# Triggering interrupts with 1200Hz

Today I tried to used timer1 for triggering interrupts @20*60 Hz=1200 Hz. I followed the datasheet “15. 16-bit Timer/Counter1 with PWM” and inferred the following code:

``````	// disable timer1 interrupts
TIMSK1 = 0;

// Mode 4, CTC using OCR1A
TCCR1A = 1<<WGM12;

// set prescaler to 1
TCCR1B = 1<<CS10;

// Set OCR1A for running at 1200 Hz (because we have 20 discrete phases per period and want to have 60 Hz)
OCR1A = (F_CPU / (60*20)) - 1;

// enable match interrupts
TIMSK1 = 1<<OCIE1A;
``````

however ISR(TIMER1_COMPA_vect) gets triggered to slow. Using a frequency counter it appears that the ISR triggers every 65536 or 65535 CPU cycles. That is it looks as if it gets triggered when the timer reaches the 16bit overflow.
Has anyone a hint for me on what I am missing here?

On a 328(P) processor?

Yes, 328P, Arduino Duemilanove.

Excellent! Then I may be able to help…

// disable timer1 interrupts
TIMSK1 = 0;

// Mode 4, CTC using OCR1A
// TCCR1A = 1<<WGM12; // WGM12 is not located in the TCCR1A register
TCCR1A = 0;

// set prescaler to 1
// TCCR1B = 1<<CS10;
TCCR1B = (1 << WGM12) | (1<<CS10);

// Set OCR1A for running at 1200 Hz (because we have 20 discrete phases per period and want to have 60 Hz)
OCR1A = (F_CPU / (60*20)) - 1; // I think you missed a division by 2…
// (16000000 / (60 * 20)) - 1 = 13332.3333
// F_CPU / (2 * N * (1 + OCRnA)) = frequency
// 16000000 / (2 * 1 * (1 + 13332)) = 600.01500

// enable match interrupts
TIMSK1 = 1<<OCIE1A;

Argh. I was tricked because WGM10 and WGM11 are located in TCCR1A. Obviously I should have looked much closer at where the bits are located instead of what the bits mean. I never expected these closely related bits to be in two different registers. Now it runs @1200,04088 Hz which is 34ppm of the mark --> consistent with what I would expect.

// Set OCR1A for running at 1200 Hz (because we have 20 discrete phases per period and want to have 60 Hz) OCR1A = (F_CPU / (60*20)) - 1; // I think you missed a division by 2...

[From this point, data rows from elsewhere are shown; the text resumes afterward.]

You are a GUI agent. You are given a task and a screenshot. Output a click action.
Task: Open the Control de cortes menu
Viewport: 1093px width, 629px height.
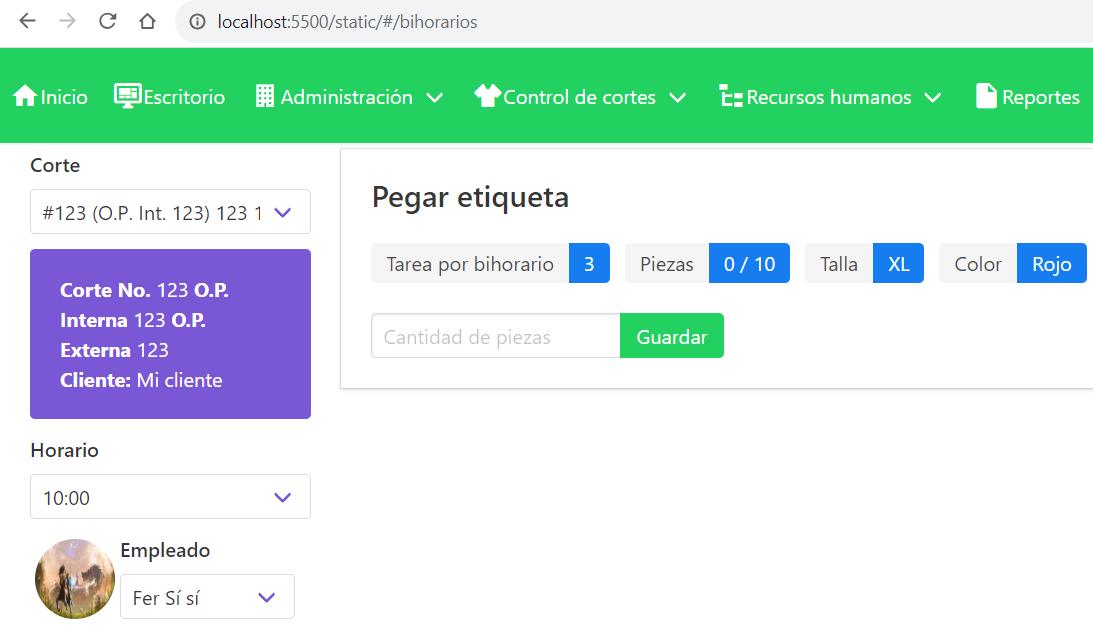coord(580,97)
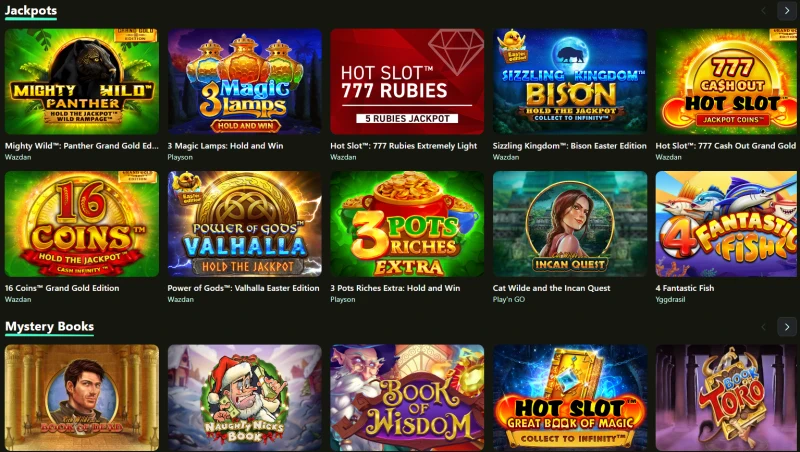The image size is (800, 452).
Task: Launch the 3 Magic Lamps game tile
Action: point(244,81)
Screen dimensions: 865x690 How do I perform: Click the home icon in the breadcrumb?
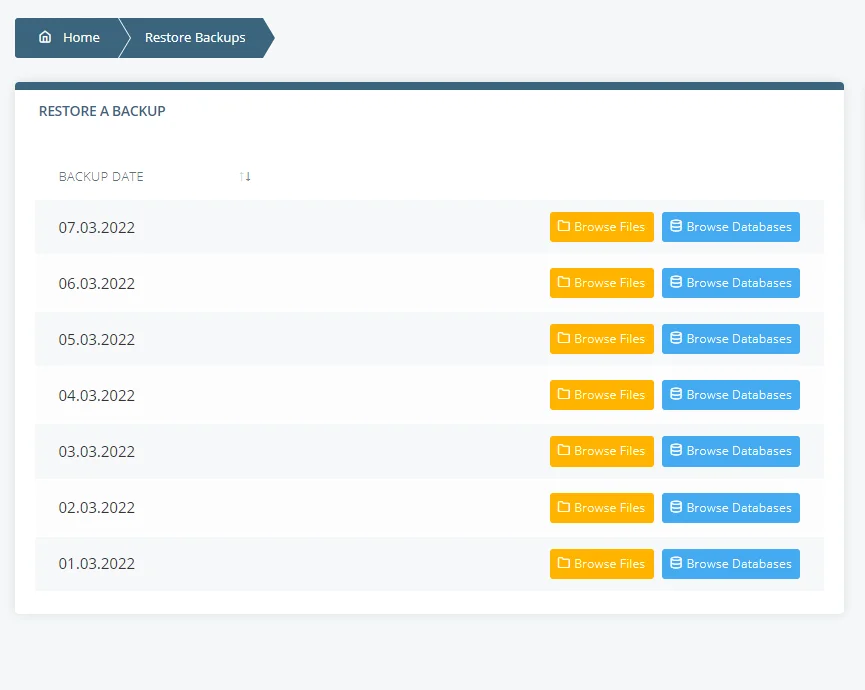(x=45, y=37)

This is another pitfall in the datasheet. I did not miss a division by 2. The formula in the datasheet gives the frequency for PWM. However it does not mention why the 2 enters the formula and why this formula does not apply to CTC interrupt frequency. The point is that for PWM the counter will run twice to make up one period. However for CTC the interrupts are triggered whenever the counter hits the compare value. Thus no division by 2.

Obviously you find everything in the datasheet but sometimes the contents are not that obvious.

Thanks a lot for your help. Now everything works as desired.

[quote author=Udo Klein link=topic=63820.msg464465#msg464465 date=1307956841]Argh. I was tricked because WGM10 and WGM11 are located in TCCR1A. Obviously I should have looked much closer at where the bits are located instead of what the bits mean. I never expected these closely related bits to be in two different registers. [/quote]

That's been a nagging annoyance for me as well. It makes it impossible to atomically change the mode.

Now it runs @1200,04088 Hz which is 34ppm of the mark --> consistent with what I would expect.

Excellent!

However for CTC the interrupts are triggered whenever the counter hits the compare value. Thus no division by 2.